A strange, hunched figure with a peculiar gait staggers into view. As he slowly draws closer it becomes apparent that he is not really dressed for hillwalking. In fact he seems to have got dressed in the dark. The style, lurid colours and most of all the diminutive size and tightness of his attire all point to an inadvertent raid on his ten year old daughter’s ballet wardrobe.
His tights reach only to mid-calf. A bright girly pink spandex top strains to contain a resolutely masculine belly. He is wearing a pair of orange shoes secured with Velcro straps instead of laces, which match an elaborately sculpted plastic crown on his head. But most remarkable of all is the reason for his crab like progress.
He is carrying a bicycle.
And he has carried it up the same treacherous heathery hillside that has left you gasping for breath. You gaze at him in wonderment – the chief part of your wonder being, “Why?”
He doesn’t notice you as he trudges past, eyes down and breathing heavily; a nylon bag clatters as it bounces on his back. It seems to be full of Tupperware. Oh well, you think – takes all sorts I suppose – and you resume your now pleasant ascent to a perfect perch overlooking the lesser hills, and reward yourself with a fine lunch and a celebratory slug of Ardbeg before taking the long rocky path back.
You hear him microseconds before you see him, his approach heralded by the squeal of disc brakes and a clatter of loose gravel. The tubby middle aged man dressed as a pre-pubescent ballerina has been transformed.
He is now Robocop on wheels as he hurtles straight at you at forty miles per hour. Wearing more armour than a mediaeval knight he has become a crazed carbon fibre clad robot seemingly intent on your destruction. Spittle and sweat stream across his cheeks in the slipstream. The setting sun blazes from wraparound mirrored glasses and glints on gritted teeth.
“Loooookooouttheeeeeremaaate!” cries a panicking voice, forcing you to leap aside and sprawl into the only truly boggy bit for miles. Clearly a bell is not considered essential equipment by this knight of the hills.
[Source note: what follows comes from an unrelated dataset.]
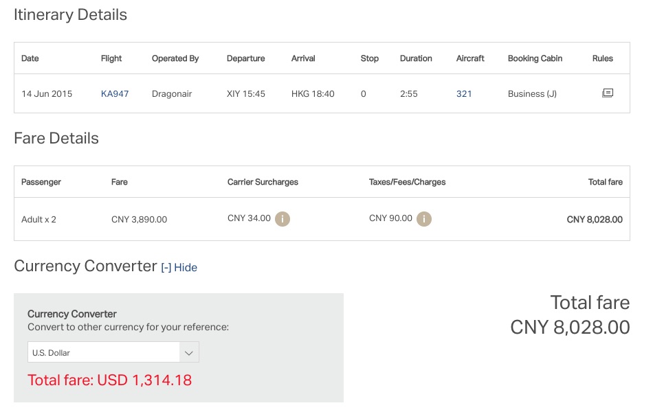Click the currency dropdown chevron arrow

coord(189,353)
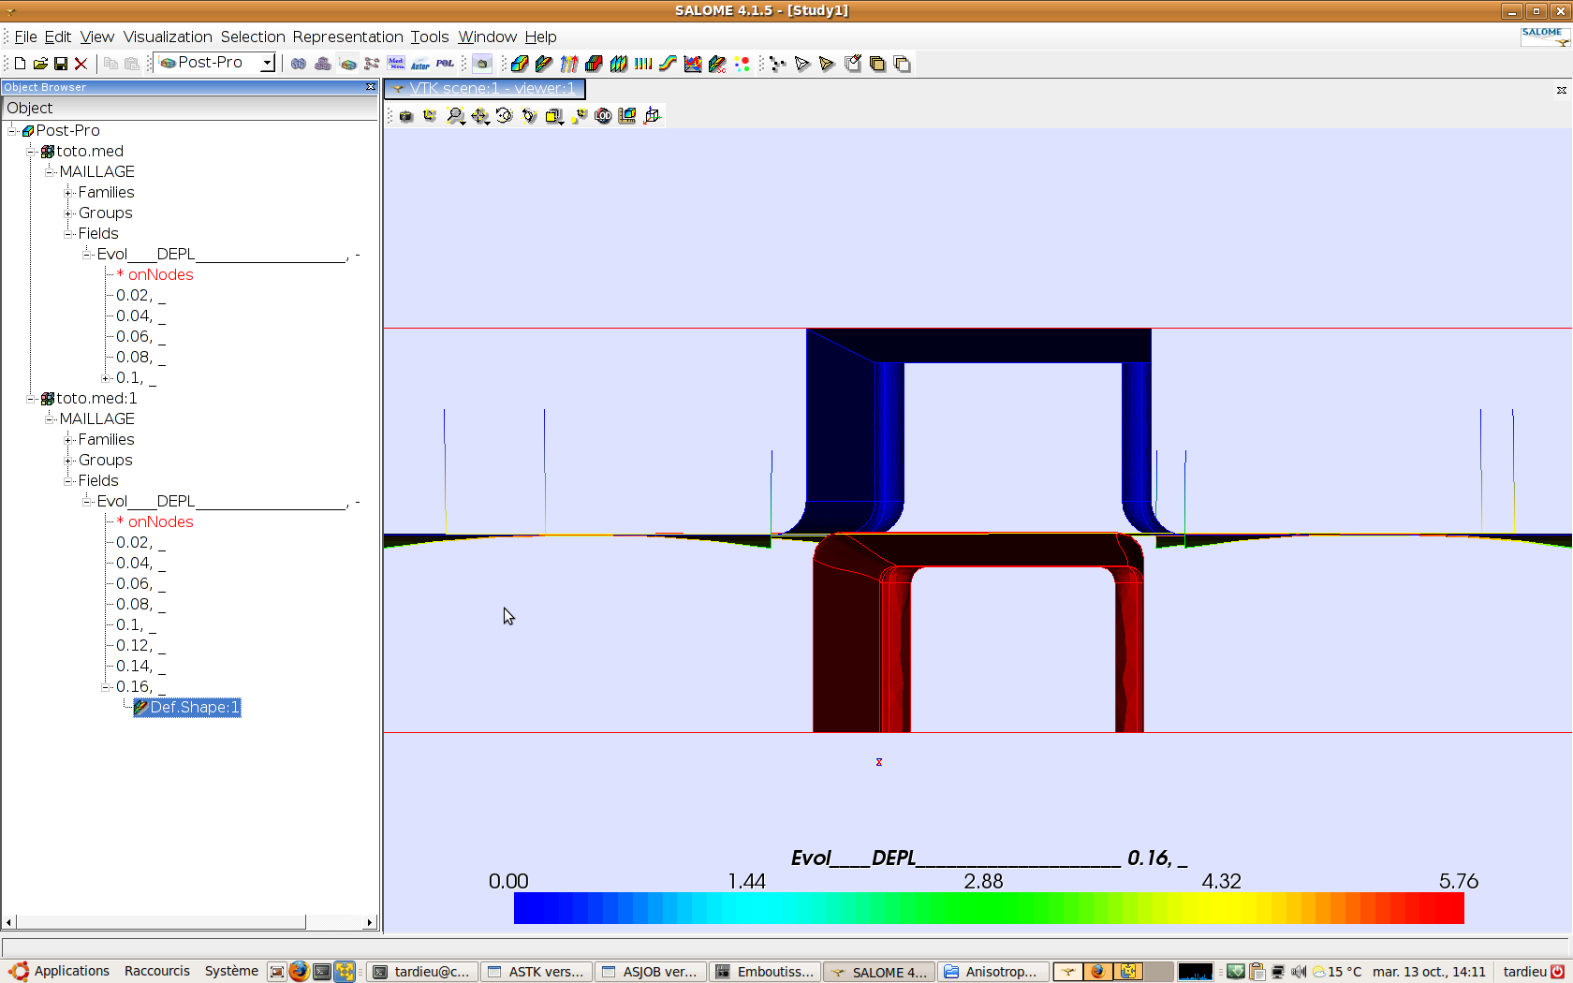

And he is gone. You listen hopefully for a crash of metal and a cry of anguish, but disappointingly you spot him a few minutes later pedalling along the track that leads to the car park. Dark thoughts of walking poles and spokes evaporate as you observe the back of the pretty pink top and purple tights - plastered with mud from top to bum.
His daughter will be very upset when he gets home.